Working data Start Marker
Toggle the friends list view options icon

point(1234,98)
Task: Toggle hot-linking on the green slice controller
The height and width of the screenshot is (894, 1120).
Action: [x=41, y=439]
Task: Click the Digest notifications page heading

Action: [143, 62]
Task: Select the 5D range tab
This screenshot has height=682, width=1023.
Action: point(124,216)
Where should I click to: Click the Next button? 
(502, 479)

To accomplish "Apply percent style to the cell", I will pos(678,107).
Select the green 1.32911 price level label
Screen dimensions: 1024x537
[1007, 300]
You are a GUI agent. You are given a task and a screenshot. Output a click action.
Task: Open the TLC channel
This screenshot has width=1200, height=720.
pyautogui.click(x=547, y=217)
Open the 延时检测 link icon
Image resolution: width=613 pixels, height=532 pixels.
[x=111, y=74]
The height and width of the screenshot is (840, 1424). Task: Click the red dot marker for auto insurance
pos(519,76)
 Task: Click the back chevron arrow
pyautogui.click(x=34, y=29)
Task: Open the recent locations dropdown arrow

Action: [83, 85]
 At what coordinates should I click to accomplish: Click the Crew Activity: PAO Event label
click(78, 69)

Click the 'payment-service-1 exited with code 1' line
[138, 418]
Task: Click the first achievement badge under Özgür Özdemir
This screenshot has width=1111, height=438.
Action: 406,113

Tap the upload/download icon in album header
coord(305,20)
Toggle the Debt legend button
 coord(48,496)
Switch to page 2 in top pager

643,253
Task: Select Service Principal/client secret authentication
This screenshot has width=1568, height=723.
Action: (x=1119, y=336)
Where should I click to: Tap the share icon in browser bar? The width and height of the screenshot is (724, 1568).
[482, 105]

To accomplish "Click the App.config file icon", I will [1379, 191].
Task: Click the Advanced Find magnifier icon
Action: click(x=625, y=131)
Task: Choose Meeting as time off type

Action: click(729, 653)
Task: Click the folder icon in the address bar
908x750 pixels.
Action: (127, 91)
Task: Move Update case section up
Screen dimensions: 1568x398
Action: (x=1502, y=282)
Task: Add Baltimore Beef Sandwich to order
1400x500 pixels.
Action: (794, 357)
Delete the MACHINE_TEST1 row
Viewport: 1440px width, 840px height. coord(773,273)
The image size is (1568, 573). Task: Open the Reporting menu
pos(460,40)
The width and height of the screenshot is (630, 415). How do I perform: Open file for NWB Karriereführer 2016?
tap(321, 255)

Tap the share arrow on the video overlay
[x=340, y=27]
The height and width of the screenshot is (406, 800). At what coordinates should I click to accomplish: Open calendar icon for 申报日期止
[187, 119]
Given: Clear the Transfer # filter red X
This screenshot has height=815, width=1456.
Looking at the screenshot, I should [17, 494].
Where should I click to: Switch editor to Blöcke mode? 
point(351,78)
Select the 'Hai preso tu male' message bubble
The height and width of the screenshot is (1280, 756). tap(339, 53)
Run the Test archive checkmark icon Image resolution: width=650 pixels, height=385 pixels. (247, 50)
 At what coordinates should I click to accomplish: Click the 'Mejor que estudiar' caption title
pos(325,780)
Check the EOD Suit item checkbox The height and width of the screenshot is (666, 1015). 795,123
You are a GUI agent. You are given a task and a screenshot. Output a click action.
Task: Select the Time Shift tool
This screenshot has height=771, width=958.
Working data End Marker
**Exercise description**
What do the lines above say from the one containing "Tap the upload/download icon in album header" down to the one containing "Task: Select Service"? Return them exactly, both end lines included, and only them.

**Solution to this task**
Tap the upload/download icon in album header
coord(305,20)
Toggle the Debt legend button
 coord(48,496)
Switch to page 2 in top pager

643,253
Task: Select Service Principal/client secret authentication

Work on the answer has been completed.